The following is a quote from Thelma Hall’s book which Keller recommends to his readers: “To see every woman and every man as sister and brother is to participate in the faith vision of the mystic, whose central intuition is a graced effect of contemplation which gradually transforms our way of seeing reality. This mystical vision is far from an esoteric dream, for surely the survival of our planet depends on a universal realization of this unity and the interconnectedness of all peoples and of all the cosmos, in the one Love which is God.”
Hans Urs Von Balthasar (1905-1988) was a Jesuit until Loyola’s Society of Jesus objected to his relationship with Adrienne Von Spehr (1902-1967), a physician from a Protestant home with whom he founded the Community of St. John. Balthasar said of Spehr that “after her conversion, a veritable cataract of mystical graces poured over her in a seemingly chaotic storm”. This included an open and intimate association with the Virgin Mary. While in a state of contemplative mystical prayer, she dictated over sixty books to Von Balthasar who said that “her spiritual productivity knew no limits.” He claimed that most of his own work was primarily inspired by her experimental theology. Balthasar’s three-volume Apocalypse of the German Soul was published during the Third Reich and is viewed by many as anti-Semitic.
Keller’s references reveal much about his method and intentions. His quotations from Reformed theologians are taken out of context thus altering their apparent force toward support of his position. Martin Luther would be the last to support a return to the futile prayer work of his monastic days. To imply that Jonathan Edwards would support mystical prayer and meditative techniques is frankly disingenuous. Keller’s seems determined to bring what he calls “the sincere ambition of the medieval Catholic mystics” into what remains of the Protestant Church five hundred years after Luther nailed his Ninety-five Theses to the Wittenburg door. He finds it interesting “to compare John Owen’s three steps of meditation to those of the traditional Catholic and Benedictine practice of lectio divina as described by Thelma Hall in Too Deep for Words.” Keller writes: “It is not recommended that you try to theologically analyze the text for doctrinal meanings. You are looking for something that seems very relevant for ‘me, now’ in my current situation. Hall suggests putting yourself into the biblical scene. Imagine Jesus looking into your eyes and saying the words to you. Hall says the goal of meditation is to start to feel God’s love. When meditation leads to a small fire of feeling and love, don’t keep meditating. Nurture the love-fire by longing for union with the one you love. This leads to what Hall defines as ‘interior silence’ experiencing direct wordless awareness of His presence.”
Keller’s personal journey toward the prayer life
Keller begins this book with his own personal journey toward the prayer life he recommends.

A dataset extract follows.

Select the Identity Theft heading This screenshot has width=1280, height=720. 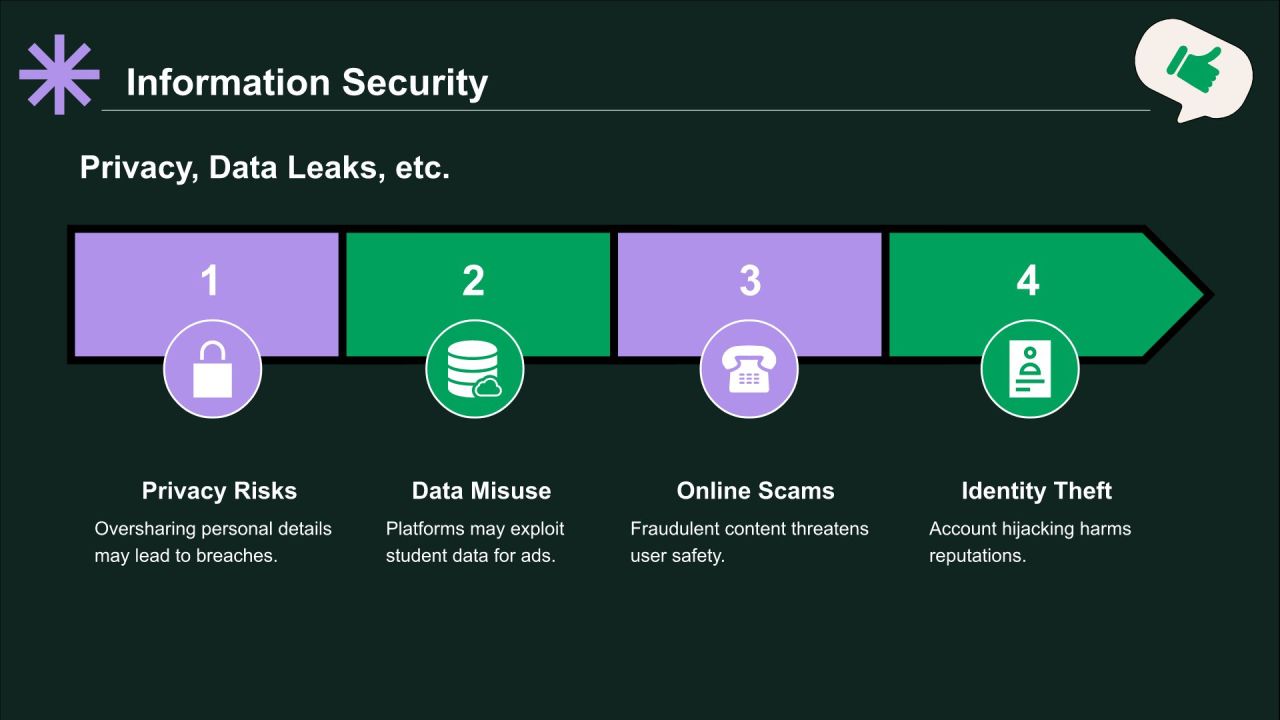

He wants no “either-or” between “assertive supplication” and “peaceful adoration” and believes that “prominent Catholic theologian Hans Urs von Balthasar has sought to bring balance” to the mystical, contemplative prayer tradition. He can logically use John Piper’s Christian hedonism (276 n.7) as support for his conclusion that “if we don’t enjoy God supremely with all our being, we are not truly honoring him as Lord.” He uses Question 1 of the Westminster Catechism to emphasize our duty to enjoy God (Question 1) while avoiding Question 2 which states that the Word of God is the only rule to direct us how to enjoy Him. He emphasizes the enjoyment of God in much the same way the Greek philosopher Epicurus (341-270 BC) emphasized happiness: “We must, therefore, pursue the things that make for happiness, seeing that when happiness is present, we have everything; but when it is absent, we do everything to possess it.”
Emphasis on Self
Keller is something of a post-modern Norman Vincent Peale and Robert Schuller in the continual emphasis on the ‘self’. “Being delighted in Him and delighting Him become inherently fulfilling and beautiful… Christians seek God for themselves… Christ will get you the love that you need to make up for your unhappy family history. God is what you need if you have a bad family background. This is what you need if you feel like a failure, if you feel lonely, or if you are sinking further into despair. Prayer turns theology into experience.” “Prayer is the way to…access…love and to experience the calm.” “Meditate on Jesus. Look at Him loving you, dying for you, rejoicing in you, singing over you. Look at all that, and He will be a delight to you.”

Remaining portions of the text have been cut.